[Requirements] Reproduce every line of the listing below, requests included, but multiply each coordinate in the answers by 1.55 and round it to a whole number, with halves rounded up. Leave out the pictures.

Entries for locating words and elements

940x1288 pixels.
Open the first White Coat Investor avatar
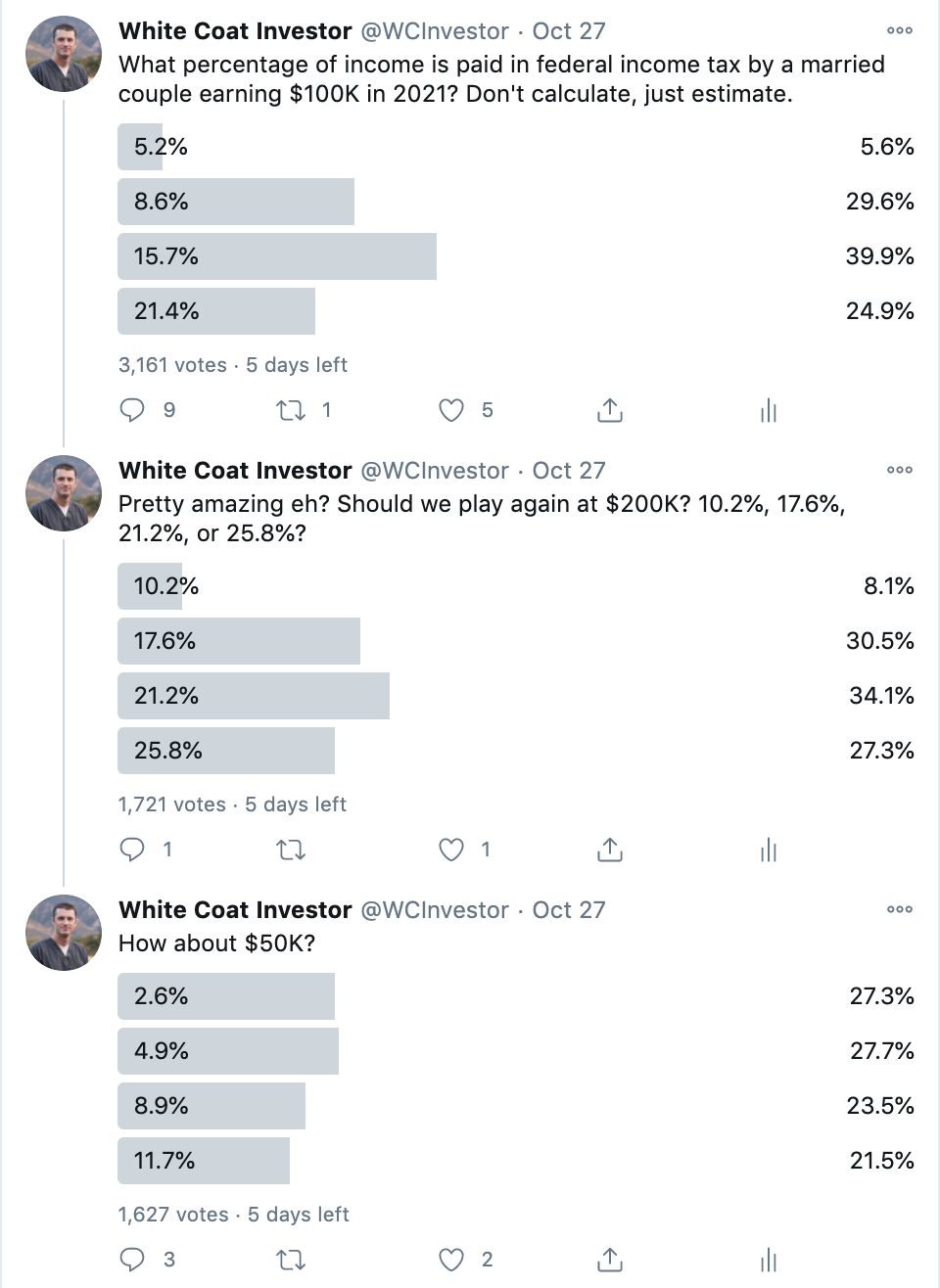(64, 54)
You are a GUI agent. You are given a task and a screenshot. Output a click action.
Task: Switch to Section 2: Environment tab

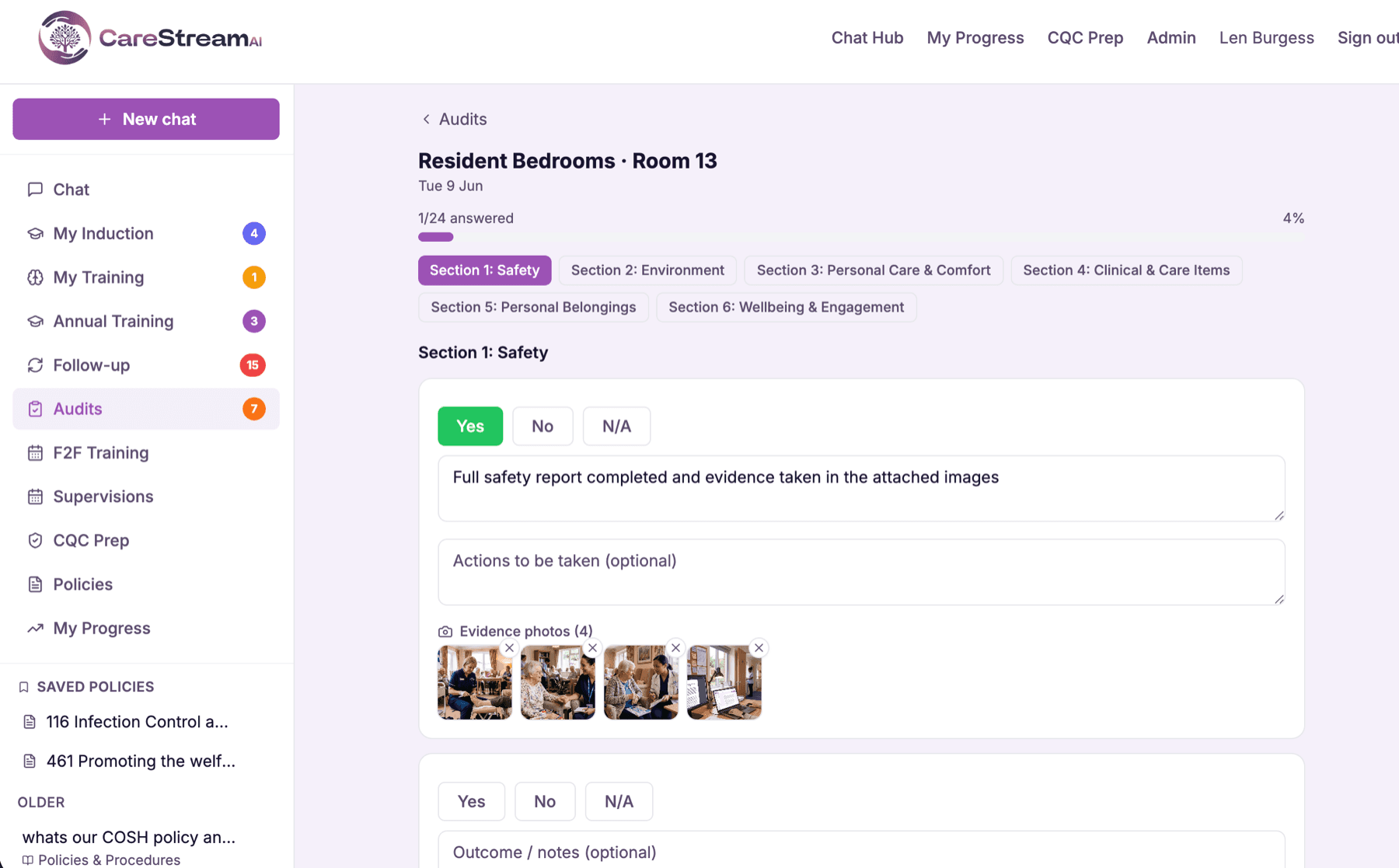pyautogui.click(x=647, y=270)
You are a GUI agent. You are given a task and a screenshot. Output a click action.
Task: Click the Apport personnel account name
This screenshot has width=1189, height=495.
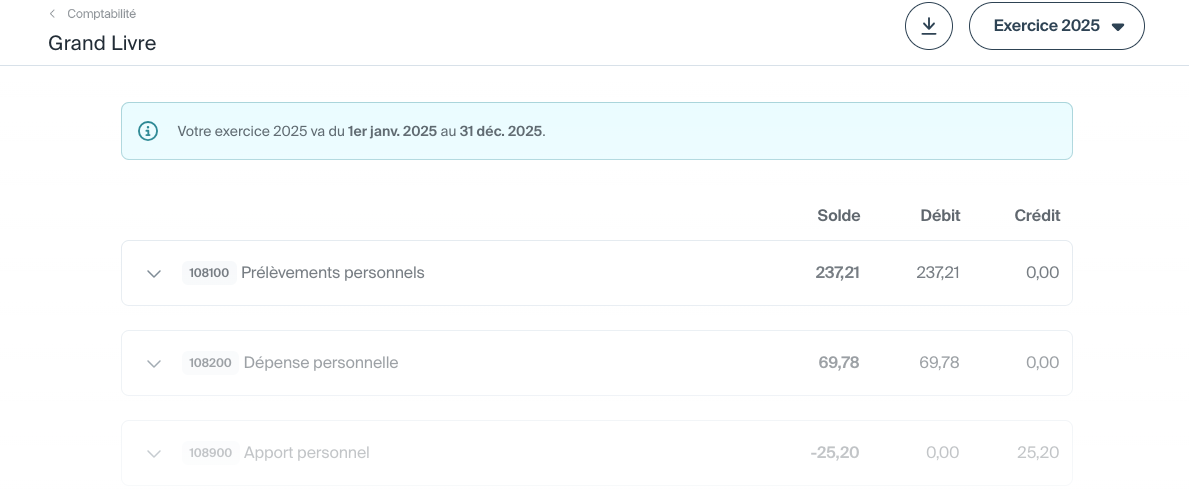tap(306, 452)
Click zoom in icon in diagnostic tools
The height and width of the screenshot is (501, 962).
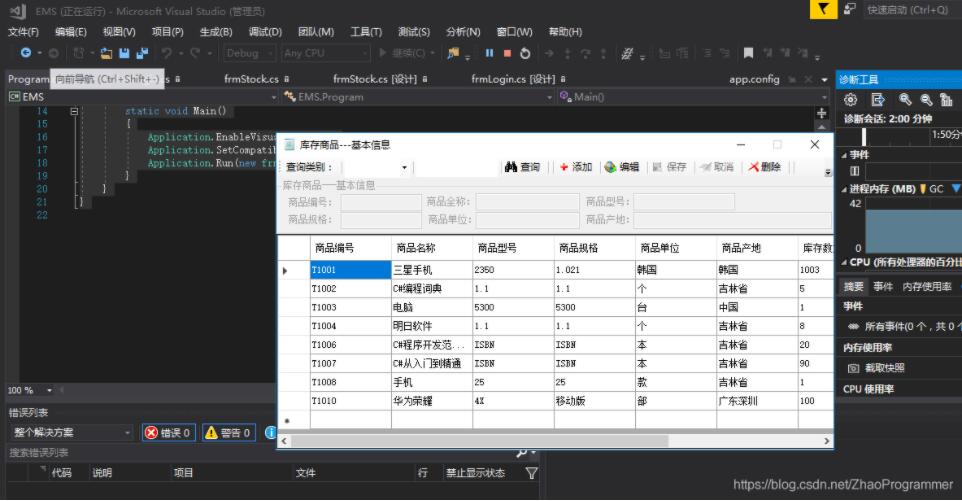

[Solution below]
940x1288 pixels.
Open the first White Coat Investor avatar
(99, 84)
You are a GUI agent. You are given a task and a screenshot. Output a click action.
Task: Switch to Section 2: Environment tab

pyautogui.click(x=1003, y=419)
You are a GUI agent. You are given a task and a screenshot. Output a click action.
Task: Click the Apport personnel account name
This screenshot has width=1189, height=495.
tap(474, 701)
Click zoom in icon in diagnostic tools
The height and width of the screenshot is (501, 962).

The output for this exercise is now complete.